De olieprijs is alweer gedaald met 9 dollar. Maar dat zegt niets, want deze daling volgt na de absolute piek van 140 dollar per vat, het dubbele van de prijs een jaar geleden. Analisten, bestuurders en politici duikelen over elkaar heen met verwachtingen voor de toekomst: een nog vele malen hogere brandstofprijs.
Ellende
Hoewel de precieze prijs natuurlijk onmogelijk is te voorspellen, is één ding zeker: onder de 100 dollar zal hij wel niet meer komen. De implicaties hiervan zijn enorm. Vliegmaatschappijen raken in zwaar weer, transportbedrijven zien hun kosten razendsnel stijgen en zelfs ict-ondernemers hebben te lijden onder de hoge energieprijzen. De overheid wordt in heel Europa opgeroepen tot het afschaffen van accijnzen om met name de transportsector lucht te geven, soms via bloedige protestacties (in Portugal vielen al doden tijdens de stakingen).

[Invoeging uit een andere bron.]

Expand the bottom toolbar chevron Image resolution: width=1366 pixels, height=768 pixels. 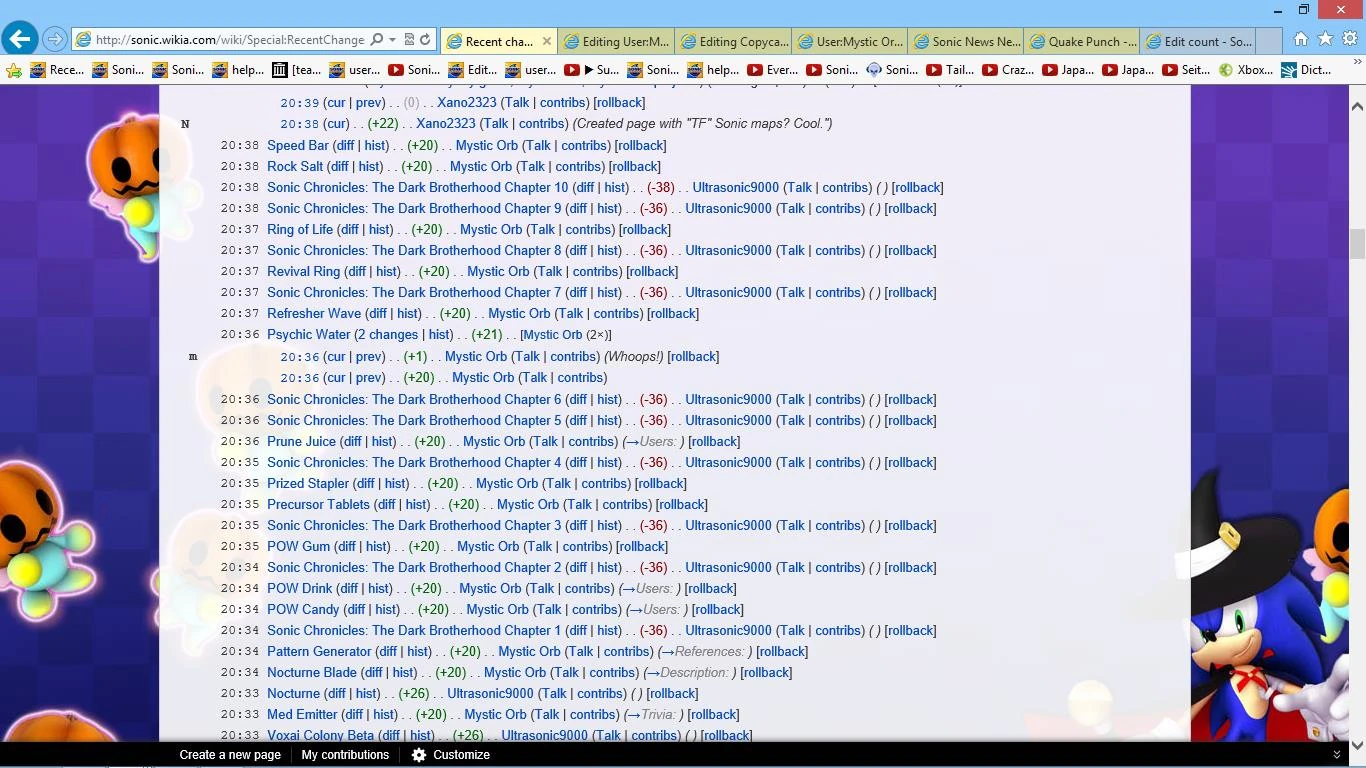(1336, 755)

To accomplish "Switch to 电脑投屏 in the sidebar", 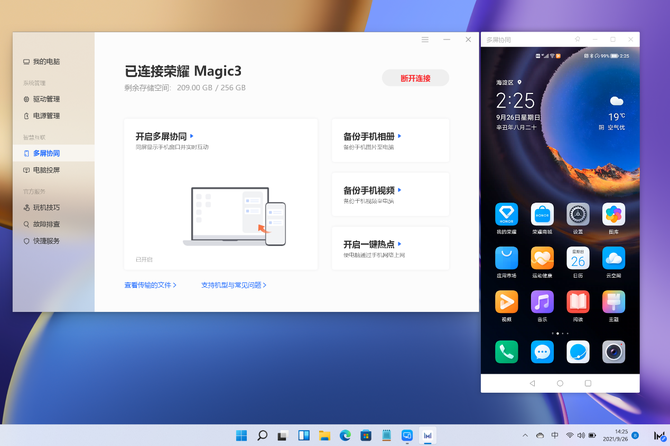I will tap(46, 170).
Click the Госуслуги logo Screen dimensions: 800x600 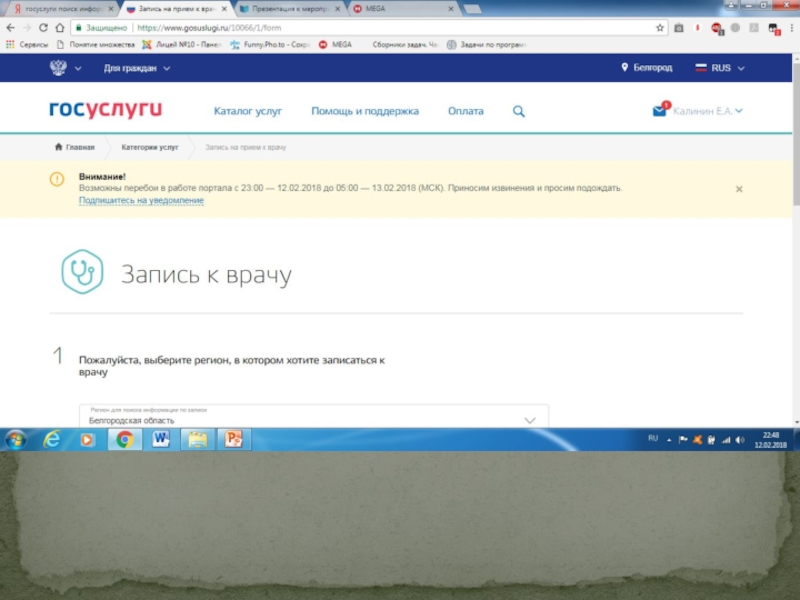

Wie denkt met gas een slag te kunnen slaan heeft het mis. De gasprijs is immers gekoppeld aan de olieprijs en stijgt daarom rustig mee. Bovendien raakt ook deze brandstof langzaamaan op.
Voor de economie in zijn geheel heeft de hoge olieprijs een desastreus effect: de inflatie loopt op. Volgens nieuwe cijfers van het Centraal Plan Bureau (CPB) komt de inflatie dit jaar een kwart procent hoger uit dan verwacht, maar zal die volgend jaar oplopen tot 3,5 procent.
Alternatieven
De een zijn dood is de ander zijn brood: de torenhoge olieprijzen veroorzaken een run op alternatieve brandstof. Henk Keilman pareert het commentaar op zijn windmolens (te duur, inefficiënt) dan ook als volgt in Sprout: “De olieprijs wordt nu wel heel hoog. Bijna alle alternatieven zijn goedkoper geworden dan een vat olie.”
Dat is te zien aan de investeringen. Met name algen zijn ineens enorm populair als mogelijke energiebron. Niet alleen Keilman, maar ook KLM, Shell en vele anderen duiken bovenop het ‘groene goud’.